Last fall, the president gave three stirring speeches in which he vowed to end 60 years of reflexive American support for repression by Arab governments. Morality and pragmatism required Washington to support democracy in the region. Iraq would be the model, Bush said then.

But Bush’s priorities seem to be different today as his administration engages in or condones cynical maneuvering designed not to create democracy in Baghdad, but to create political cover at home and fear and turmoil in Tehran.

Simultaneous U.S. military assaults on Shiite rebels in Najaf, a new and brutal power play in Baghdad against that ever troublesome Shiite politician Ahmed Chalabi, and the temporary suppression of critical news coverage by al-Jazeera satellite television this week have established that “stability” of the Arab strongman kind is again tolerated at the White House.

Long backed by the CIA, Prime Minister Ayad Allawi is now supporting the U.S. intelligence agency’s closely related campaigns to destroy Chalabi and to use Iraq to subvert Iran’s ruling Shiite ayatollahs.

The agency is determined to protect its all-important liaison relationships with Sunni Arab governments in Jordan, Egypt and Saudi Arabia, who fear the Shiite majorities in Iran and Iraq.

That is the decisive background to the appalling choice of priorities for the use of military and judicial power in Iraq that Bush, at least implicitly, condones.

Baathist killers and Wahhabi terrorists go unarrested, unprosecuted and unchallenged in the streets of Fallujah, Ramadi and Sunni sections of Baghdad. But at the same time the rag-tag Shiite militia of Moqtada Sadr triggers a U.S. assault in Najaf that risks damaging some of the holiest shrines of the Shiite branch of Islam, for small strategic gain.

Sadr deserves no sympathy. U.S. miscalculation is almost entirely responsible for turning this insignificant demagogue into a rebel with a following. Shiites, who are still bitter and distrustful of the United States for its failure to support their uprising against Saddam Hussein in 1991, are likely to note the disparity of treatment of the Sunni and Shiite insurgencies, and conclude that Shiite political will is the true target of the Najaf operation.

That fact that Allawi is by heritage a Shiite will not reduce the sting of his approving the operation. An ex-Baathist, he has always made his career in Sunni-dominated power structures.

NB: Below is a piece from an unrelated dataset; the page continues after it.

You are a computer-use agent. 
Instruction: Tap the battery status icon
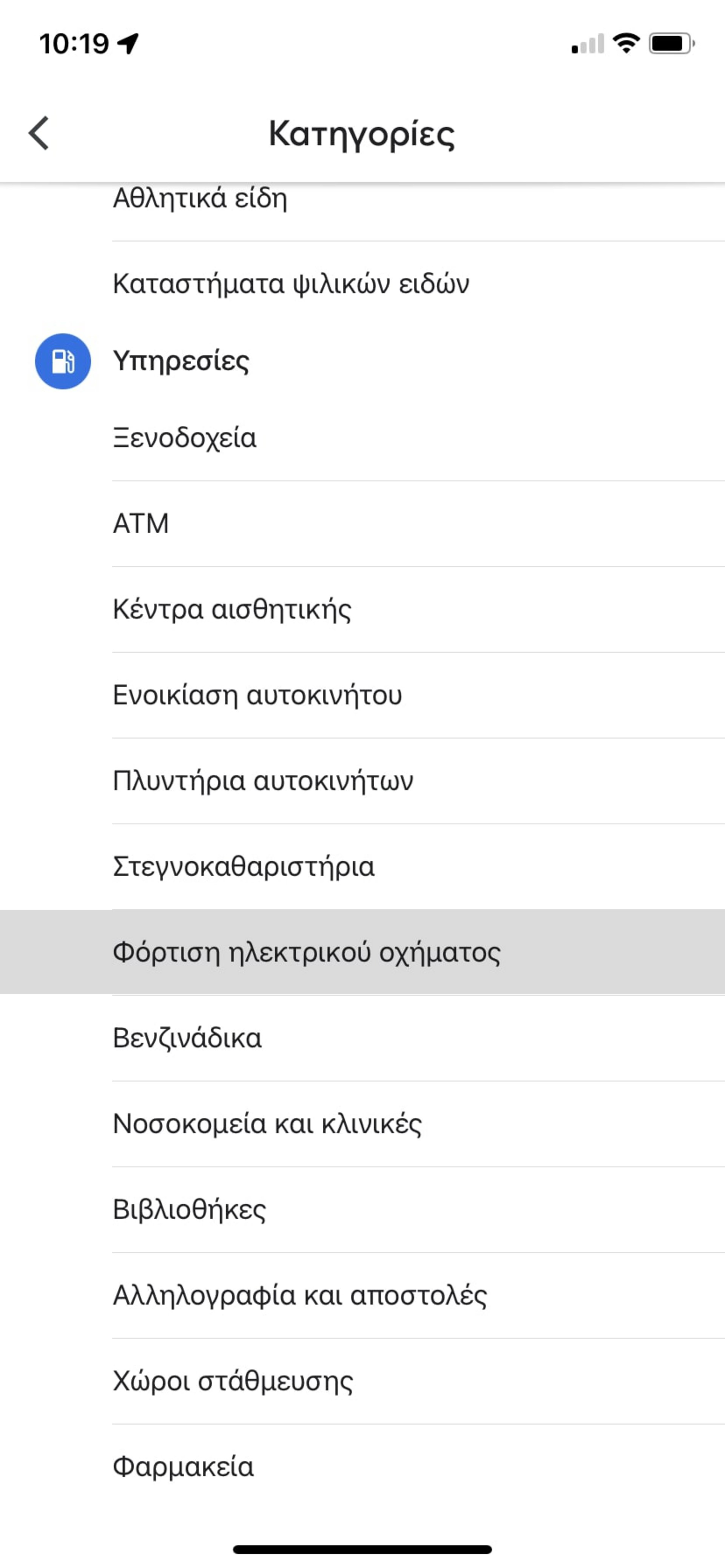[x=671, y=43]
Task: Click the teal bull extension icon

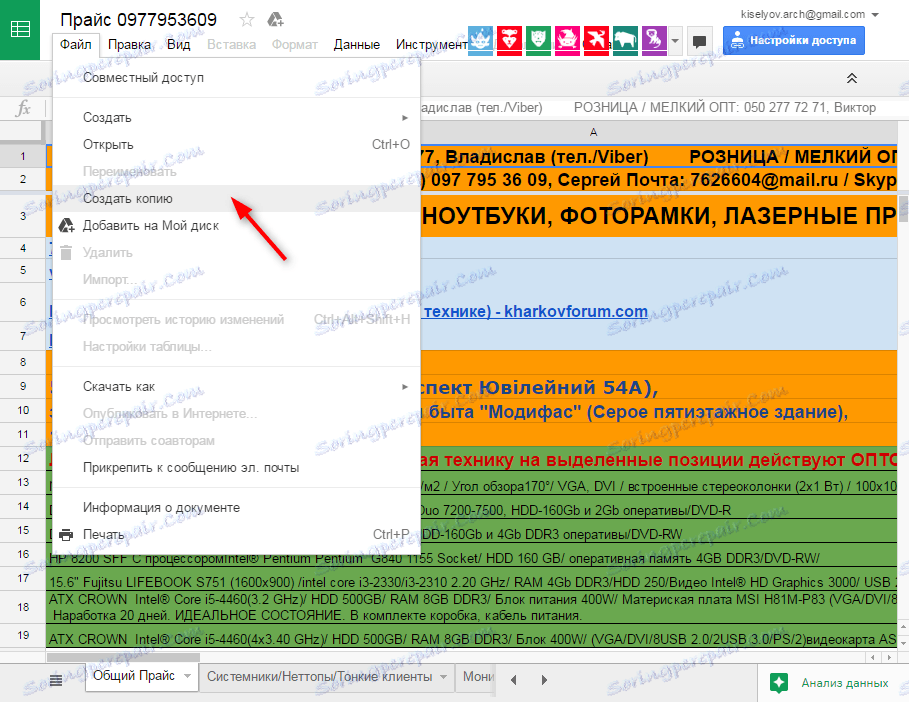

The timing of the latest burst of specious charges and allegations against Chalabi, his nephew Salem and his political party also suggests a highly selective use of limited resources, at a minimum.

Chalabi, whom I have known and written about for 30 years, has made a large number of necessary and unnecessary enemies in his long campaign to bring down the Baathists and then to keep them from returning to power. Among the unnecessary and unforgiving enemies was L. Paul Bremer, Bush’s proconsul in Baghdad during the formal U.S. occupation and a man quick to see a hidden Iranian hand in Iraq’s problems.

Last spring, Bremer collaborated with Bush’s National Security Council staff on a seven-page memorandum that outlined a strategy for marginalizing Chalabi. This exercise has now been relentlessly brought to fruition while arrests and prosecutions of insurgents have gone unpursued.

Bremer created a secret court, appointed a manifestly unprepared jurist to head it and made sure Iraq’s interim government could not disband it after the American administrator left. It is this judge, Zuhair Maliky, who issued a warrant for the arrest of Chalabi while he was — guess where? — in Tehran.

Chalabi’s fight with other Iraqi factions in Baghdad is his business. But the Bush team petulantly stakes American prestige, credibility and honor in a covert campaign of score-settling against Chalabi, Sadr and any other Shiites who might be influenced by Iran, while terrorists reign in Fallujah. This is not strategy. This is folly.


Jim Hoagland is a columnist for Washington Post Writers Group.